И кто бы подумал, что на войне так хорошо, что так чудесно пить горячий кофе в окопах, дышать свежим воздухом, валиться на солому и спать; только раз в трое суток стоять в карауле, просто стоять, потому что кругом ничего не происходит и даже тени врага не видно! Кто подумал бы, что вокруг окопов так тихо и мирно! И даже той руки не видно больше… Ее тоже засыпало снегом.

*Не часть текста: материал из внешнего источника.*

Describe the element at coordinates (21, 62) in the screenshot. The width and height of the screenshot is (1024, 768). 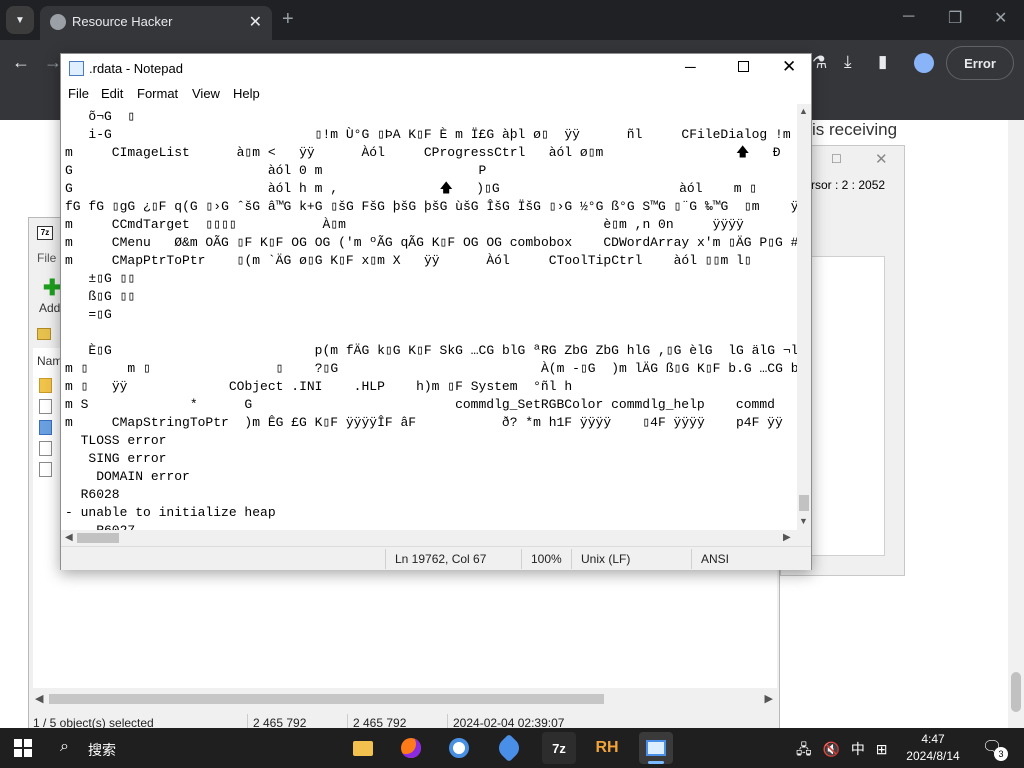
I see `back-arrow-icon: ←` at that location.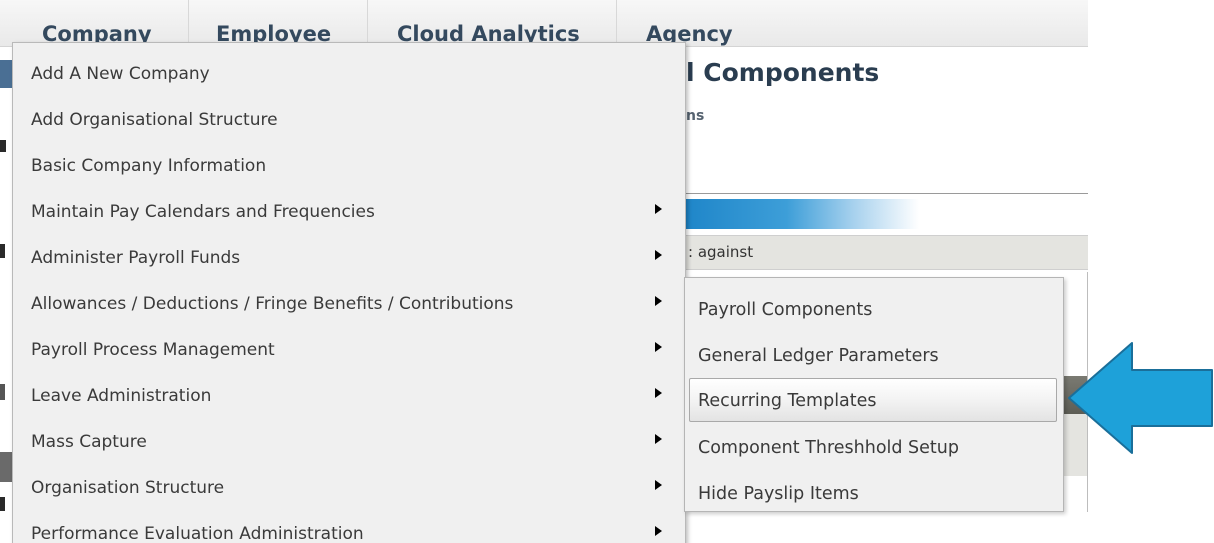 The image size is (1214, 543). I want to click on menu-item-performance-evaluation-administration: Performance Evaluation Administration, so click(349, 527).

Да и в самом деле, что случилось?
Может быть, и русские сменили свой поредевший батальон и теперь новых солдат приучают к окопам. А может быть, ни там, ни тут никому и в голову не приходит «приучать» солдат и тишина объясняется не этим. А может быть, бои идут в другом месте? (Русские осаждают сейчас Перемышль, так как крепость осталась без провианта.) Но не исключено, что существует и какая-нибудь другая причина. А может, и вовсе нет никакой причины. Главное, что ни вблизи, ни вдали не слышно ни одного выстрела. «На Карпатском фронте без перемен», — лаконично и почти стыдливо сообщает по временам командование, как похоронное бюро в тот день, когда никто не заказал ни единого гроба.
Словом, Шиманди повеселел.
Каждое утро привозили кофе в дымящихся котлах, хлеб в мешках. В обед давали суп и кусочек мяса (в то время воровали еще только половину провианта). На ужин — галушки, клецки. За всем этим даже ходить не надо — «получай с доставкой на дом». И никакой работы!
Все было отлично. Напоминало «пересылку», только здесь кормили три раза в день и в точно установленные часы. Шиманди так привык к этому, что стоило обеду запоздать на пять минут, как он уже ерепенился. «Эй, фрайер! Что ты там замешкался? Самому мне, что ль, пойти?» Шиманди выпячивал цыплячью грудь и смеялся, обнажая кипенные зубы и по-мальчишески лукаво играя глазами.